Case Presentation: 59-year-old male with history of hypertension, insulin dependent diabetes mellitus type two, alcohol abuse, and depression/anxiety presented to the Intensive Care Unit by emergency medical service after being found down by his neighbors with multiple empty alcohol bottles around him. Vital signs were significant for heart rate 115. Lab data included sodium 146, potassium 3.2, chloride 108, anion gap 25.2, glucose 152, albumin 2.3, creatine phosphokinase 1570, gamma glutamyl transpeptidase1844, lipase 963, alkaline phosphatase 417, and platelets 77. Computerized tomography head, chest, abdomen/pelvis, x-rays were all ordered and negative for fracture. Computerized tomography abdomen revealed cirrhosis. During his course, he was stabilized in the intensive care unit, and transferred to floors for further monitoring. For his pancreatitis, he was treated with fluids a long with a dobhoff tube for nutrition.
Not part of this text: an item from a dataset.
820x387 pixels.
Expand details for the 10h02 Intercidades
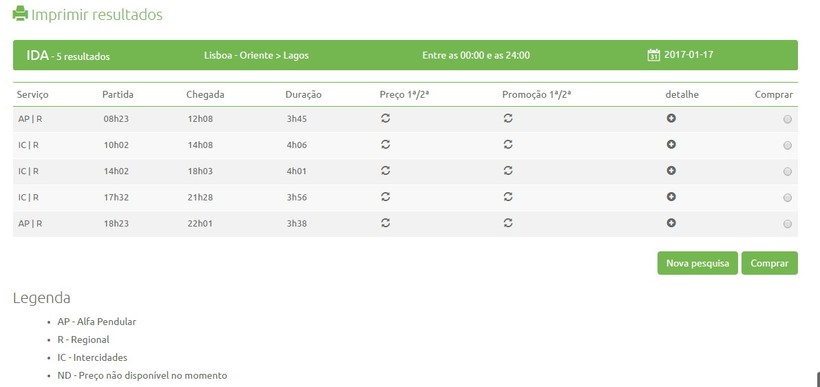[x=671, y=144]
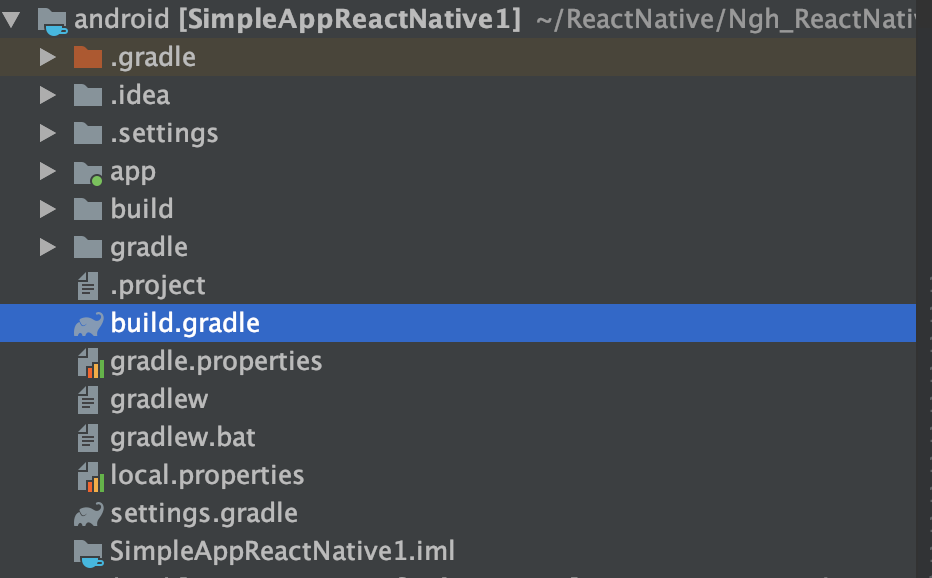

Once patient began to tolerate feeds, the dobhoff tube was removed, carbohydrate consistent diet was started, and patient was put back on his home dose regimen of 10units lantus and a low dose sliding-scale insulin (two units aspart). Despite receiving insulin, patient’s fingerstick blood glucoses consistently remained above 160, becoming as high as 294. Hemoglobin A1c was drawn and found to be 5.3 and fructosamine level was 421.

Discussion: Glycated hemoglobin, commonly known, as HbA1c is the standard for glycemic control in all subsets of diabetic patients. HbA1c is an indicator of glycemic control within three months of time, essentially the lifespan of a red blood cell. However this marker has not been shown to account for variations in red cell turnover, such as hemolytic anemias and increased red cell turnover secondary to end stage renal disease or cirrhosis. In such patient with diabetes and comorbidities including cirrhosis and end stage renal disease, glycemic control is often compromised. Other markers of glycemic control are now gaining more recognition. These glycemic control markers include 1,5-Anhydroglucitol, glycated albumin, and fructosamine. 1,5-Anhydrgluticol, (1,5-AG), has been FDA approved for glycemic control of two weeks in patients. This marker is more specific to glycemic excursions pre-prandial or post-prandial resulting in more targeted management for glycemic control. 1,5-AG is not affected by lifespan of RBC, however cannot be used in end stage renal disease patients. Fructosamine and glycated albumin are two other methods of glycemic control unaffected by red blood cell lifespan. Ongoing studies have shown they are both safe to use in end stage renal disease as well. Glycated albumin is the measure of albumin that combines with glucose during times of hyperglycemia. In some patients with hypoalbuminemia, this figure can be an inaccurate measure of glycemic control. In our case, we discuss a patient with diabetes and cirrhosis who presents with mean blood glucoses higher than reflective of his HbA1c.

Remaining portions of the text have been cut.